**Gestellte Aufgaben**
1: Gib den Abschnitt des Artikels zum Wettskandal zwischen „Piacenza ist einer“ und „der Bergamasken beigetragen.“ einschließlich wörtlich wieder.
2: Beantworte anhand des Artikels zum Wettskandal:
(a) Wie viele Spiele der abgelaufenen Saison wurden laut der Operation „Last Bet“ mindestens manipuliert?
(b) In welcher Höhe wurden Schecks in einem Büro gefunden?
(c) Wie endete das Spiel Atalanta gegen Piacenza im März 2011?
3: Wie könnte der Artikel zum Wettskandal nach seinem letzten Satz weitergehen? Schreibe ihn fort.

**Angezeigter Text**
'''

# taz.de -- Manipulationen im italienischen Fußball: Schlafmittel für den Verteidiger
       
       > In Italien weitet sich der Wettskandal aus: Nach Spielern sollen auch
       > Politiker und die Mafia verwickelt sein. In einem Büro wurden Schecks in
       > Höhe von 400.000 Euro gefunden.
       
 (IMG) Bild: Eskortiert von zwei Polizisten: Giuseppe Signori.
       
       "Wetten wir, dass wir gewinnen?" Dieser Spruch schwebte am Freitag über
       einer Play-Out-Begegnung der Serie B zwischen Piacenza und Albinoleffe.
       Piacenza ist einer der Leidtragenden des aktuellen Betrugsskandals im
       italienischen Fußball. Der Operation "Last Bet" zufolge wurden mindestens
       18 Spiele der abgelaufenen Saison manipuliert.
       
       Atalanta - Piacenza im März 2011 ging mit gütiger Mithilfe von Piacenzas
       Verteidiger Carlo Gervasoni 3:0 für Atalanta aus. Gervasoni hatte
       Atalanta-Angreifer Cristiano Doni stümperhaft im Strafraum gefoult und so
       zur zwischenzeitlichen 2:0-Führung der Bergamasken beigetragen.

'''

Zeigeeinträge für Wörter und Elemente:

'''

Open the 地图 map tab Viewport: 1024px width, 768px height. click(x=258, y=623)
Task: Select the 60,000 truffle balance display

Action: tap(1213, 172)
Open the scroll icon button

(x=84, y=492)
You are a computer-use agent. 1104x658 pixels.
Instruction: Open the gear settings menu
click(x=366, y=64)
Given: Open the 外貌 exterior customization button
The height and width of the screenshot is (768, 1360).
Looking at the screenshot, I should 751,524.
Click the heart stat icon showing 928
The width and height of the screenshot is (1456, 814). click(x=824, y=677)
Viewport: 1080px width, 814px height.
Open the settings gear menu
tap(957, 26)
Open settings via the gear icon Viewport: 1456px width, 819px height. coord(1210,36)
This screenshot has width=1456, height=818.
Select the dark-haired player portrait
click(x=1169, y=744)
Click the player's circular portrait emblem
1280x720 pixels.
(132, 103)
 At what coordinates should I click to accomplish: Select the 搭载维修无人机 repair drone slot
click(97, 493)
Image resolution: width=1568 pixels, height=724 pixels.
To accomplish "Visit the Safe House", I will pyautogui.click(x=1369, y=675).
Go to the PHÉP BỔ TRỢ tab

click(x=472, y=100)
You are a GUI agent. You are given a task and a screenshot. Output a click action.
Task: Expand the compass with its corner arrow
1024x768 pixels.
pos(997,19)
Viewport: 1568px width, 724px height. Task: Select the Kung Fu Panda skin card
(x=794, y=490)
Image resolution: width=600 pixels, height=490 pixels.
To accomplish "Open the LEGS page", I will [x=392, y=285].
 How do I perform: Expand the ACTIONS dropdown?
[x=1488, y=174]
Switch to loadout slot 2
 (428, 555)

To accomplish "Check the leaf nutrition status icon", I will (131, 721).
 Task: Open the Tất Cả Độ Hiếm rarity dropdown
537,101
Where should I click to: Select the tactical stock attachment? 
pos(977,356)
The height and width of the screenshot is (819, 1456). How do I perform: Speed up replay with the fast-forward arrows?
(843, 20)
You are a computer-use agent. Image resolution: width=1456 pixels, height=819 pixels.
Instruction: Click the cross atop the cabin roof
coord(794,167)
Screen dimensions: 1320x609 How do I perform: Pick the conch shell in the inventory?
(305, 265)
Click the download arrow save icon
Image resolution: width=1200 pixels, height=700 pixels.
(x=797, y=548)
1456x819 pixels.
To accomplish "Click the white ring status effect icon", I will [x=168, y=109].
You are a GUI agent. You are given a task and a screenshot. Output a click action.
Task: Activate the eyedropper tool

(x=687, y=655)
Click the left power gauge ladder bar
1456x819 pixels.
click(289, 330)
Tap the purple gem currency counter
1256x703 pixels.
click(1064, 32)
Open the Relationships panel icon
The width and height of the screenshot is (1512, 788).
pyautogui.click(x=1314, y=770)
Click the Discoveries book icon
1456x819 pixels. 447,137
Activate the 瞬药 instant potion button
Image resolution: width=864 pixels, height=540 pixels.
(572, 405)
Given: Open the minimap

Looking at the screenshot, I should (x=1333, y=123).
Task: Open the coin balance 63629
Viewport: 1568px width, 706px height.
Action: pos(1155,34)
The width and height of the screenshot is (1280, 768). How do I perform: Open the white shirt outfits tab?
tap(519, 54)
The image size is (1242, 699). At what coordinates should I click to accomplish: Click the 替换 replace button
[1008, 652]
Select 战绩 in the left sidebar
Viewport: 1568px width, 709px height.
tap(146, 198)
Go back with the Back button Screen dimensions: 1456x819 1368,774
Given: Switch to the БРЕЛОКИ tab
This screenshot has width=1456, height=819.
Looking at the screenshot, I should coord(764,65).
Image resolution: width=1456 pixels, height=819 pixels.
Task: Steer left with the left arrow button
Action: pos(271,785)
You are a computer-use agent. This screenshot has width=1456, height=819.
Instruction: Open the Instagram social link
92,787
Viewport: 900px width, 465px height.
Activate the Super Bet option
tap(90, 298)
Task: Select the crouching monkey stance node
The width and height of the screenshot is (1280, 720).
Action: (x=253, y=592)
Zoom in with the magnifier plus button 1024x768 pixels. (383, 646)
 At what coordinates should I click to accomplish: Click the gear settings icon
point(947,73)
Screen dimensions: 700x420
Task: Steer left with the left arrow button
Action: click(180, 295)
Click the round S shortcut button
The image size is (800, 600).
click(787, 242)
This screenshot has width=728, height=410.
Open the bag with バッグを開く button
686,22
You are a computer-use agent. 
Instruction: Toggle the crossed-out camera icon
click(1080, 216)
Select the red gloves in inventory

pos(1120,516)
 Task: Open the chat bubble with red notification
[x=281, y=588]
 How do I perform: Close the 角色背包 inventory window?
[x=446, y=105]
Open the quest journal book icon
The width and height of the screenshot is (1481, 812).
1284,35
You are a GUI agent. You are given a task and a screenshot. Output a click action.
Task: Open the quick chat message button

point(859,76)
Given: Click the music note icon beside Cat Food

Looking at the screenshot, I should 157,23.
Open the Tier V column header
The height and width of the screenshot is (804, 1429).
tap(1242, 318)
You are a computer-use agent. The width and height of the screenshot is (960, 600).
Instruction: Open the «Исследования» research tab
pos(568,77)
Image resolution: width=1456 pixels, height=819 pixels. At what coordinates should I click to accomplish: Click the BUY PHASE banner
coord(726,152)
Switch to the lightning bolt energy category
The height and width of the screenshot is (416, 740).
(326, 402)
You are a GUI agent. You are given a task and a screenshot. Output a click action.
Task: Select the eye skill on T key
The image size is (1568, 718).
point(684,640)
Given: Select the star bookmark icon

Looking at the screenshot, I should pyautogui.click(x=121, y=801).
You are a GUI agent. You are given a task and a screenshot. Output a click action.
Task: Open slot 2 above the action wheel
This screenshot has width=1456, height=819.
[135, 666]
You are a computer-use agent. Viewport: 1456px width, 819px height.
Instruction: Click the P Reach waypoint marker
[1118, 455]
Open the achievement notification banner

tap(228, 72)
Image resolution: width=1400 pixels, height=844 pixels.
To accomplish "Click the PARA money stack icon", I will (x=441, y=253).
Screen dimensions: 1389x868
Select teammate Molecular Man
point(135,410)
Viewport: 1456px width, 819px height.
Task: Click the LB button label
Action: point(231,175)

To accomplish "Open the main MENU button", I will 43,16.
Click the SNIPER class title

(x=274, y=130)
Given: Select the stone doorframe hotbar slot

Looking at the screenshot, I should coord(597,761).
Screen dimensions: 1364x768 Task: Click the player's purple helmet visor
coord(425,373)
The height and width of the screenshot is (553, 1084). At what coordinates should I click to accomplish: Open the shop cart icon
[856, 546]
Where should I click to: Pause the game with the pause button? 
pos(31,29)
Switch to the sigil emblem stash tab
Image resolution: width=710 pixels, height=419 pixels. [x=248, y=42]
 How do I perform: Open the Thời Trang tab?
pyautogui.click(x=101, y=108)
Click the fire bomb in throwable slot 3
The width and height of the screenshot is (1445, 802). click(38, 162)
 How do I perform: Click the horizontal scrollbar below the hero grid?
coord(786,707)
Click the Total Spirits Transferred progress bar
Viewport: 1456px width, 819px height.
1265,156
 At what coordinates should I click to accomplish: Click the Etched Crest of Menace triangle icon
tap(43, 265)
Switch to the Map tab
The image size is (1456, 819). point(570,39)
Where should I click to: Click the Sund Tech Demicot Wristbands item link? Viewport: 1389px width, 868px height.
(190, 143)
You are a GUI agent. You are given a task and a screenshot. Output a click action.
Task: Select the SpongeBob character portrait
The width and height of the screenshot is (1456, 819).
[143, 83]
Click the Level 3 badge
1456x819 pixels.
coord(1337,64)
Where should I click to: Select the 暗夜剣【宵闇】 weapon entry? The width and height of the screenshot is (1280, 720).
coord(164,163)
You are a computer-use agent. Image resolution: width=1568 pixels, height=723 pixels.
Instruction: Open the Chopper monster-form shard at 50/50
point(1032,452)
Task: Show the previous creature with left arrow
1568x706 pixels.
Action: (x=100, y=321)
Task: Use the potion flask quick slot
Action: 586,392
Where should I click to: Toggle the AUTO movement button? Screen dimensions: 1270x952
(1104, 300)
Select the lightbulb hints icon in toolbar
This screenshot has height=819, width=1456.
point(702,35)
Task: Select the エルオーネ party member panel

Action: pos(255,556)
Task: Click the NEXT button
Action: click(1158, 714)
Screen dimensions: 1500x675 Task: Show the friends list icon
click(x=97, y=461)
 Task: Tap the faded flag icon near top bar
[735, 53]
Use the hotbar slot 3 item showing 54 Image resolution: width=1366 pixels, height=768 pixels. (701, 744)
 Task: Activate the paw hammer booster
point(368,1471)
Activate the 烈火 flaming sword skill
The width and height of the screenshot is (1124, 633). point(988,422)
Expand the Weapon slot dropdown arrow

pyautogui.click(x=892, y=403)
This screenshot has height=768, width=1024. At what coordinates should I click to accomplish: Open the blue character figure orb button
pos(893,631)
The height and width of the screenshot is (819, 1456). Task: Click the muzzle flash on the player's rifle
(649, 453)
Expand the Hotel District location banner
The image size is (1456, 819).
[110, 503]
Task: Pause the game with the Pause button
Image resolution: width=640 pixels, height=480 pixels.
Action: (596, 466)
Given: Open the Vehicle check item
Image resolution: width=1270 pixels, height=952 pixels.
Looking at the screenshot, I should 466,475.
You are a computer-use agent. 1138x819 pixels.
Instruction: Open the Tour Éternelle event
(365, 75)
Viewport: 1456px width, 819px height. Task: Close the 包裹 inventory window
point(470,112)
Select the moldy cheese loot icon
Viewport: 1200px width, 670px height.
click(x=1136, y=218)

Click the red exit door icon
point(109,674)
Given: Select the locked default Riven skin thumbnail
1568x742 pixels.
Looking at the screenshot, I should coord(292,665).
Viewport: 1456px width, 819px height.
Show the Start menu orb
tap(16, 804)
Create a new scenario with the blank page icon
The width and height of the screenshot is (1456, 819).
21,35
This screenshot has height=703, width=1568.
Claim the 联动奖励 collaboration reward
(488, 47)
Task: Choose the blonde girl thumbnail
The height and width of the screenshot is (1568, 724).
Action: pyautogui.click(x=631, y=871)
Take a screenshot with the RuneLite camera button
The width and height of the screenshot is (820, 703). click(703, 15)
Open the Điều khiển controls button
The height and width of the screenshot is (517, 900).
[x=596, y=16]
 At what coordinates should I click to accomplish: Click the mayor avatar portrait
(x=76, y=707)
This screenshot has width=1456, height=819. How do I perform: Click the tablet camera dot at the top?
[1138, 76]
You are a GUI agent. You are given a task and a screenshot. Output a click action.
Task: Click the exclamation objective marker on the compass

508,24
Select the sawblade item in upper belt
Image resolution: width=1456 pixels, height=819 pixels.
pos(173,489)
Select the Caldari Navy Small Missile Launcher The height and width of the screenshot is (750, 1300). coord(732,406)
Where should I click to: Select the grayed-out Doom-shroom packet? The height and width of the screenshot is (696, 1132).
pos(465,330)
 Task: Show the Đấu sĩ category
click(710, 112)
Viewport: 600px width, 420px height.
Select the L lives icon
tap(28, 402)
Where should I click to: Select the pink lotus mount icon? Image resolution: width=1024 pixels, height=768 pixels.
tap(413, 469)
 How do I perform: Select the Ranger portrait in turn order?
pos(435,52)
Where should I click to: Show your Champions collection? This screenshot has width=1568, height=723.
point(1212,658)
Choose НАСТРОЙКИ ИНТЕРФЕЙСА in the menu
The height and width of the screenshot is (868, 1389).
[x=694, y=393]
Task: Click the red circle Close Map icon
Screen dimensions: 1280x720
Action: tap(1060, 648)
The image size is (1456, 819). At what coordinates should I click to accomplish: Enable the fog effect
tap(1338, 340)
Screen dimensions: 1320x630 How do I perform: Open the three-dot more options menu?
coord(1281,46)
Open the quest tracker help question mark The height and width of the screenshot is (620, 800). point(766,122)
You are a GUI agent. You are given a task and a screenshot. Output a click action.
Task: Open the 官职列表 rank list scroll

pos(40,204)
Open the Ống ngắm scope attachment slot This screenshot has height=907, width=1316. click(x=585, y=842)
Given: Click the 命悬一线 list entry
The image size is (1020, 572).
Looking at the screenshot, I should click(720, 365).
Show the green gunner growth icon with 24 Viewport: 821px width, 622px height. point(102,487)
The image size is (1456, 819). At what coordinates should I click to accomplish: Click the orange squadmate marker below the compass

'''

**Antworten**
1:
Piacenza ist einer der Leidtragenden des aktuellen Betrugsskandals im
       italienischen Fußball. Der Operation "Last Bet" zufolge wurden mindestens
       18 Spiele der abgelaufenen Saison manipuliert.
       
       Atalanta - Piacenza im März 2011 ging mit gütiger Mithilfe von Piacenzas
       Verteidiger Carlo Gervasoni 3:0 für Atalanta aus. Gervasoni hatte
       Atalanta-Angreifer Cristiano Doni stümperhaft im Strafraum gefoult und so
       zur zwischenzeitlichen 2:0-Führung der Bergamasken beigetragen.

2:
(a) Mindestens 18 Spiele.
(b) In Höhe von 400.000 Euro.
(c) 3:0 für Atalanta.

3:
       
       Gervasoni und Doni sollen nach Ansicht der Staatsanwaltschaft Cremona zu
       einer Großgruppe von Wettbetrügern gehören, die eine Over-Wette über mehr
       als zwei Tore auf ihrem Tippschein ankreuzte und dafür einige zehntausend
       Euro einsetzte. Gervasoni war am Freitag angesichts der aufgebrachten Fans
       lieber nicht im Stadion.
       
       ## "Er ist spielsüchtig"
       
       Cristiano Doni hingegen verfügt noch über Rückhalt. "Er ist eine Säule des
       Vereins. Er würde uns so etwas nicht antun. Und wartet ab, es wird ausgehen
       wie vor zehn Jahren", meldete sich ein Atalanta-Tifoso in der Gazzetta
       dello Sport zu Wort. Vor zehn Jahren schon war der siebenfache
       Nationalspieler in einen Wettskandal verwickelt, wurde dann aber
       freigesprochen.
       
       "Er ist spielsüchtig", charakterisierte ihn ein anonym bleiben wollender
       Fußballfunktionär in der römischen Tageszeitung Repubblica. Der Anonymus
       holte weiter aus: "Das gesamte System ist krank. Es gibt Profis, die am
       Samstag auf die Spiele wetten, die sie am Sonntag bestreiten, um ihren
       Geliebten Geschenke machen zu können. Auch Spielervermittler, Trainer und
       sogar Präsidenten zocken."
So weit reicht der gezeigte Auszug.